Courtland building to unveil historical marker
Published 10:00 am Friday, September 4, 2015
A dedication and unveiling ceremony of a Virginia Commonwealth Historical Marker for the Courtland Rosenwald School will take place on Saturday, Sept. 12, at 11 a.m. The marker will be installed next to the historic building, erected in 1928, which is now the Courtland Community Center, 25499 Florence St.
According to Maxine Nowlin, a former student, there were eight Rosenwald schools in Southampton County, which included White Meadow, Tucker Swamp, Ebeneezer, Franklin, Boykins and Sands. The building in Courtland is the only remaining.

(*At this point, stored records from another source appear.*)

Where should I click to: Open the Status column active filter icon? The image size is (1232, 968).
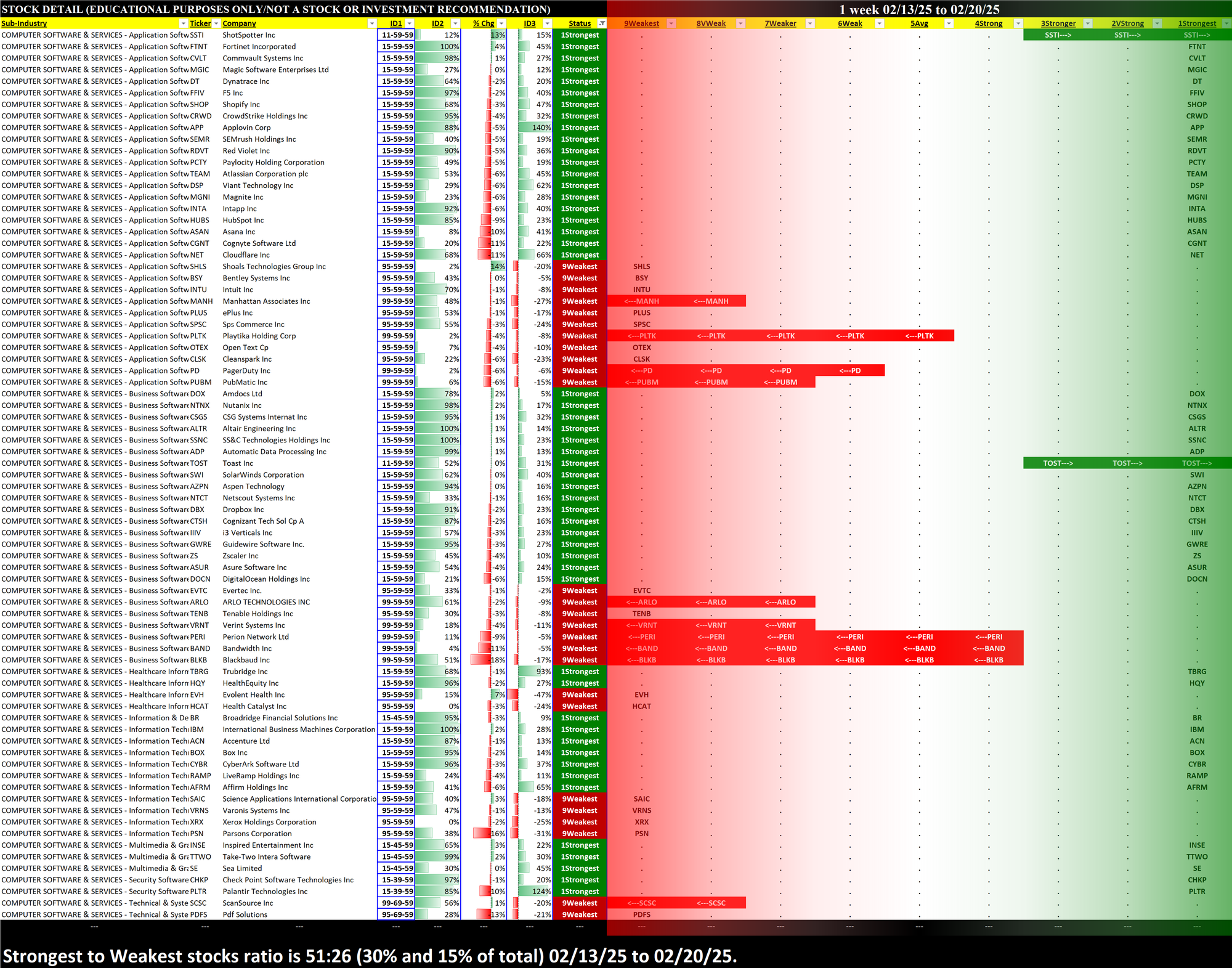coord(602,23)
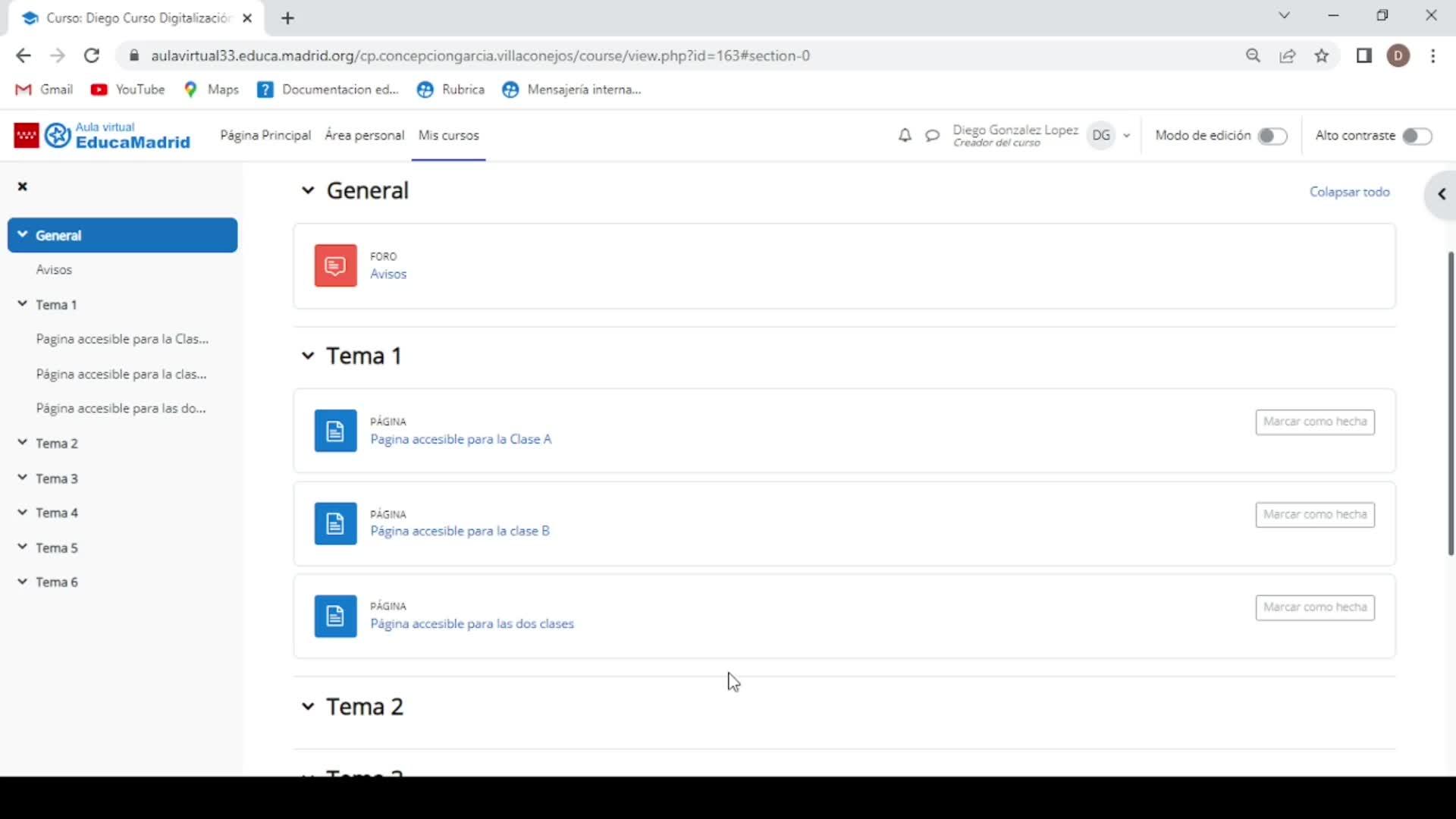This screenshot has width=1456, height=819.
Task: Reload the browser page
Action: click(92, 56)
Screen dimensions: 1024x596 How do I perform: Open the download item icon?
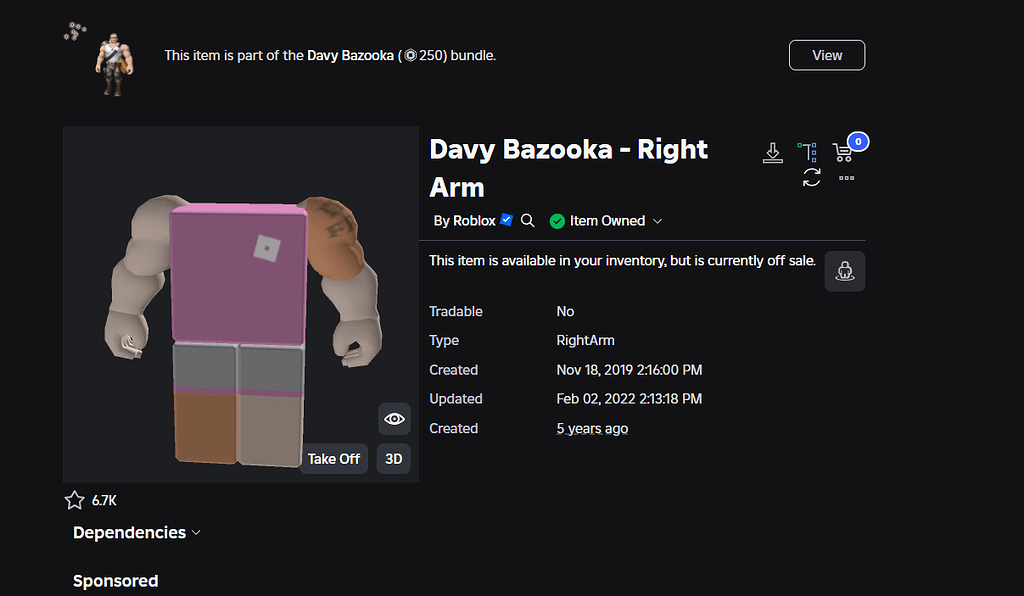[x=772, y=151]
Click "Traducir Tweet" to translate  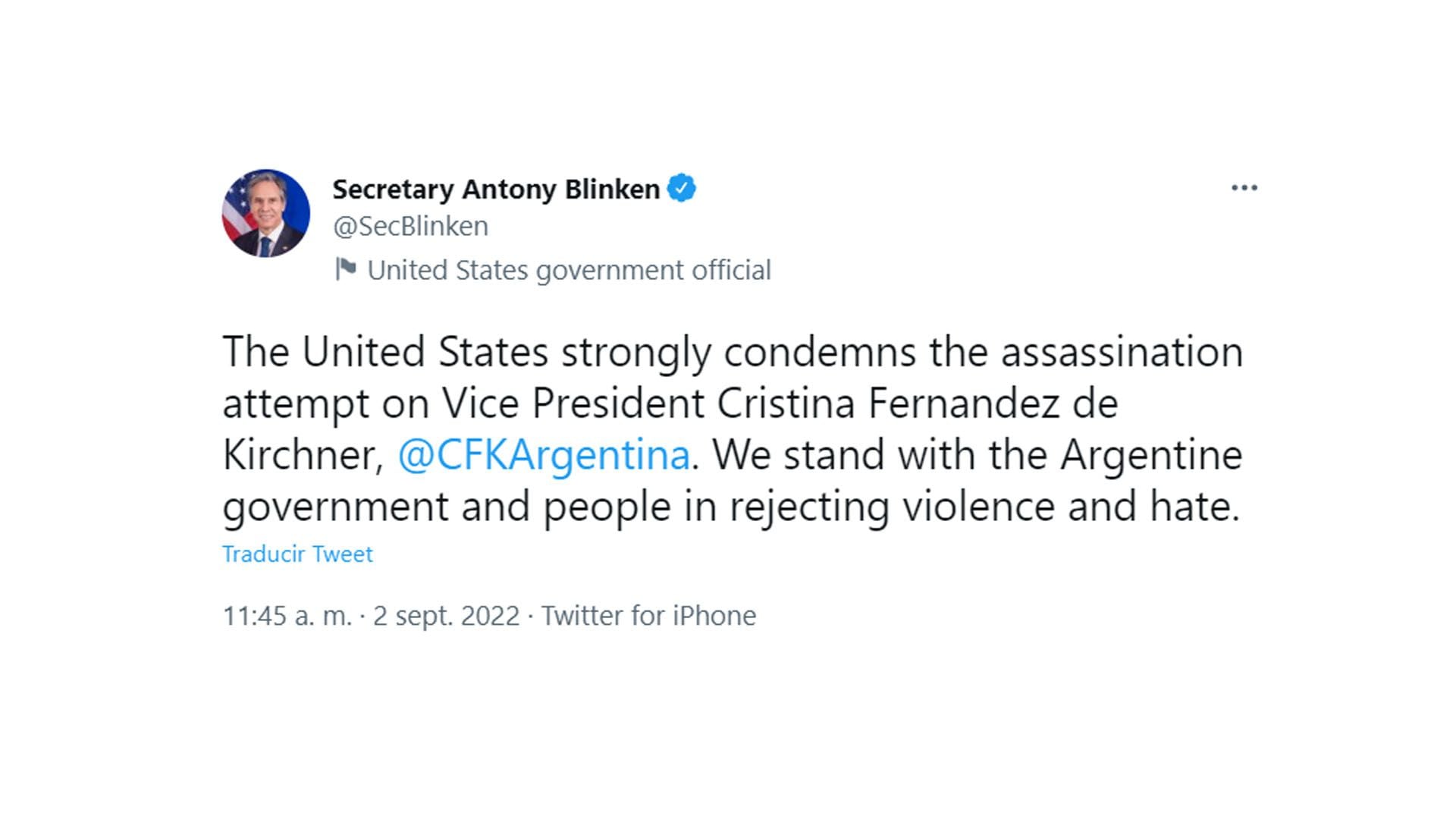point(297,554)
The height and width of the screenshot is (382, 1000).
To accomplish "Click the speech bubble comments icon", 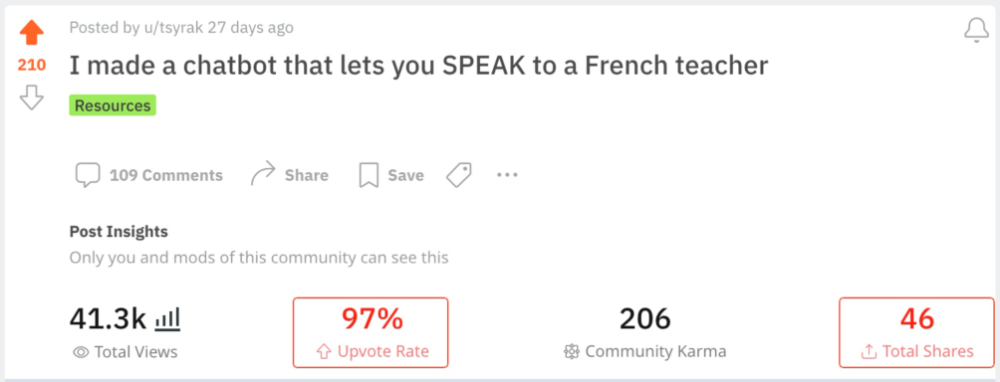I will (87, 175).
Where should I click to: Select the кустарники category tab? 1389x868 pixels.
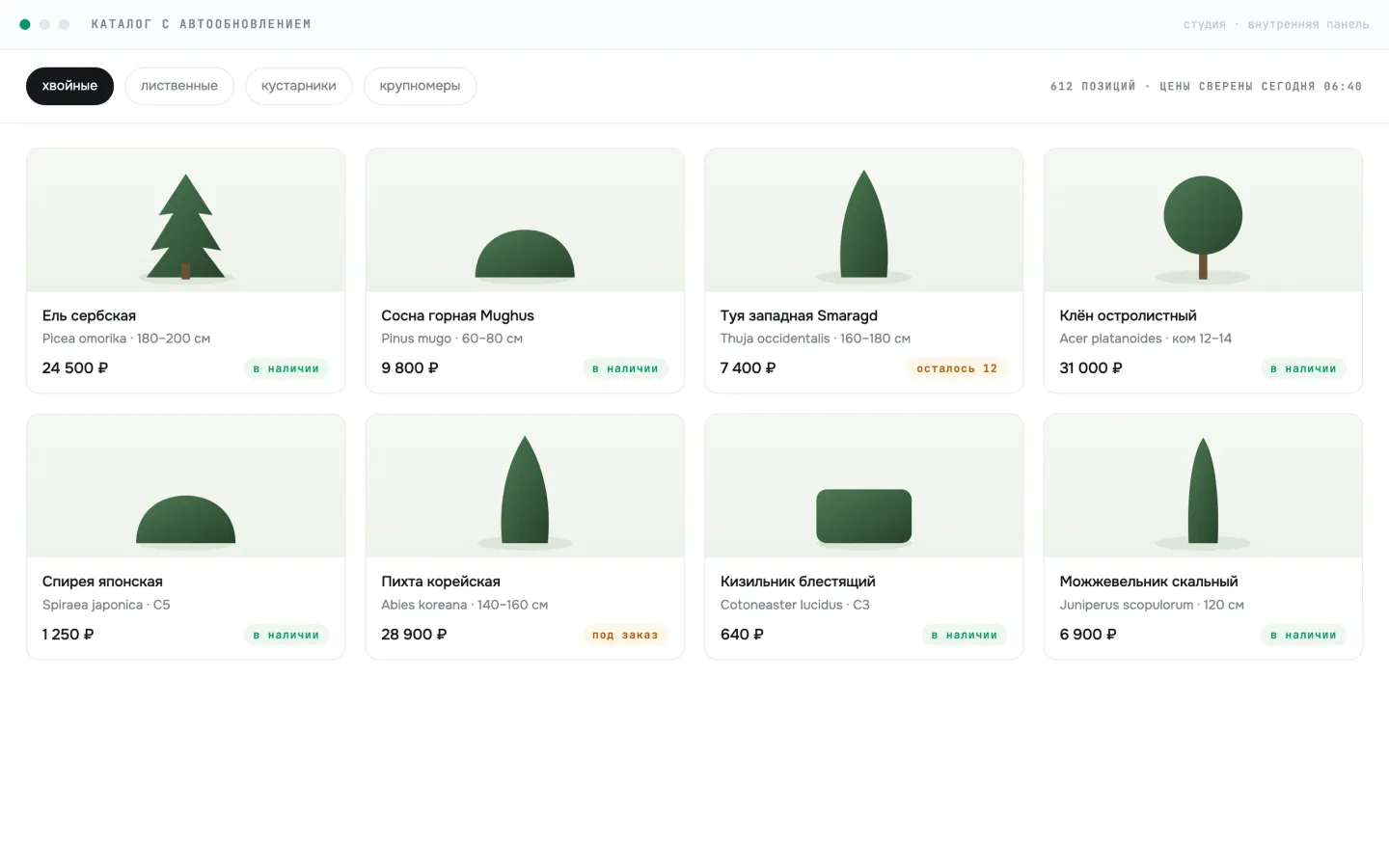coord(299,86)
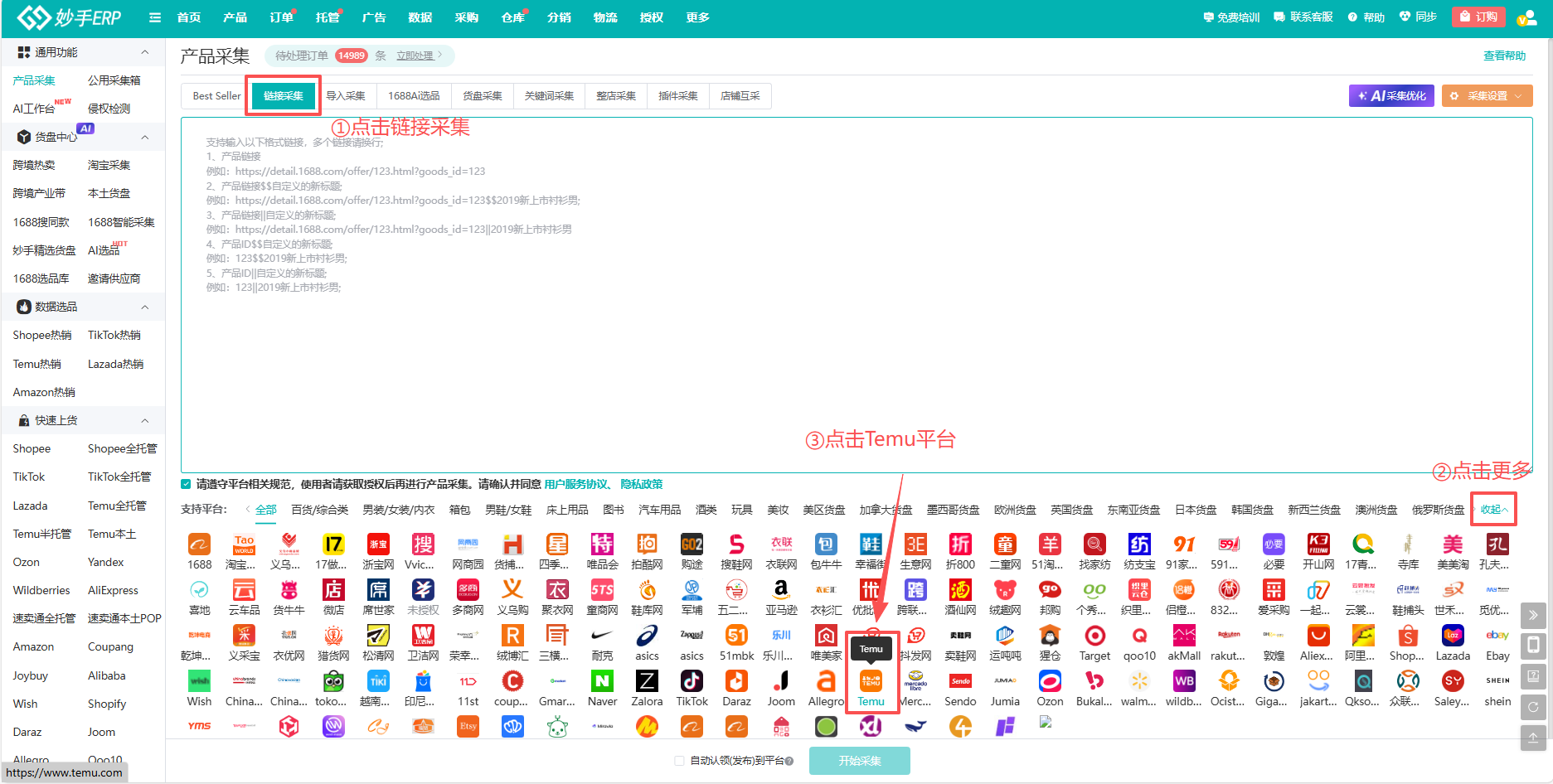
Task: Collapse the 数据选品 sidebar section
Action: coord(145,307)
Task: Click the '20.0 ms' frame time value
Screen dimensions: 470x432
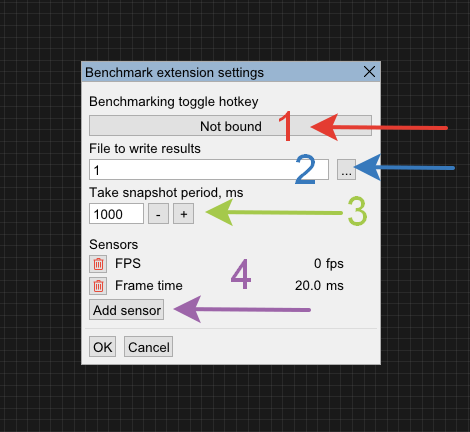Action: (319, 286)
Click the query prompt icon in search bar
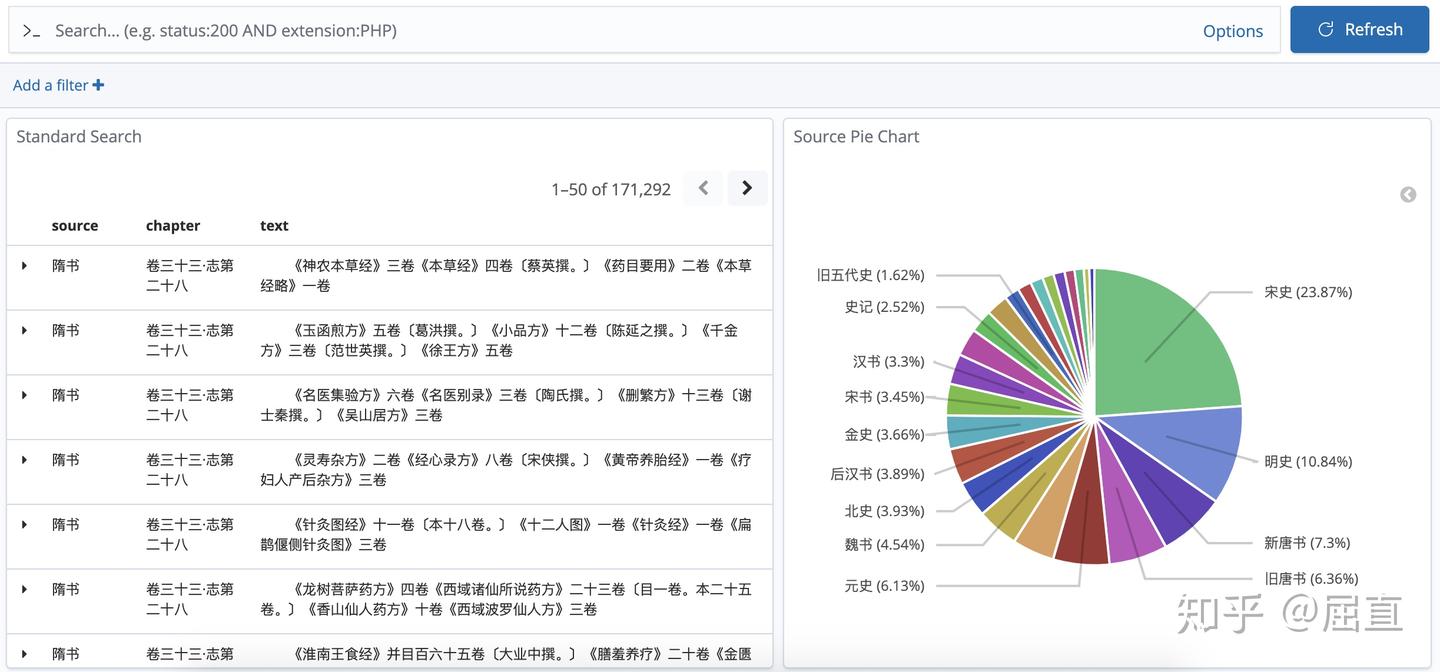 click(31, 31)
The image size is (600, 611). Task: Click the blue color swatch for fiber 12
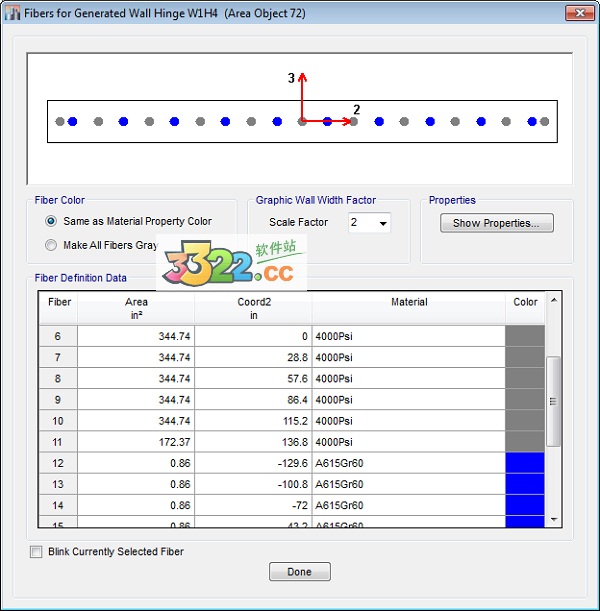point(525,463)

The Rosenwald schools were financed jointly by the Julius Rosenwald Fund and local communities between 1917 and 1932. The fund, established in 1917 by Julius Rosenwald, president of Sears, Roebuck and Company, was inspired in large part by his friendship with Booker T. Washington, who asked the former to sponsor a pilot program to build six schools in Alabama. The school’s architectural designs and plans were developed by the professors at Tuskegee University.
The Rosenwald Fund spent more than $4 million to help build 4,977 schools, 217 teachers’ homes and 163 shops. Rosenwald forged funds and maintenance agreements from state and county school authorities and contributions of money, land and labor from both black and white communities in 15 states. These schools were the first formal schools or replaced schools in some communities, or replaced those that were dilapidated and unsafe. In Courtland, the Rosenwald Funds contributed more than 25 percent of the school’s budget.
The last Rosenwald school was constructed in 1933, and the fund end in 1948. Rosenwald died in 1932. Booker T. Washington, who was born into slavery, attended Hampton Normal Agricultural Institute, now known as Hampton University. He was also the founder of Tuskegee Normal and Industrial Institute, now known as Tuskegee University. He died in 1915.
The National Trust for Historic Preservation estimates that 10 to 12 percent of those built in the South remain standing today. Justin Sarafin, director of preservation initiatives and engagement with Preservation Virginia, estimates that roughly 30 percent of the Commonwealth’s 382 Rosenwald schools remain standing, all in varying conditions.
In 2002, the National Trust placed Rosenwald Schools on the 11 Most Endangered Historic Places list and created a special initiative to help raise awareness, find new uses, provide resources and assist in the preservation and rehabilitation of the aging school buildings.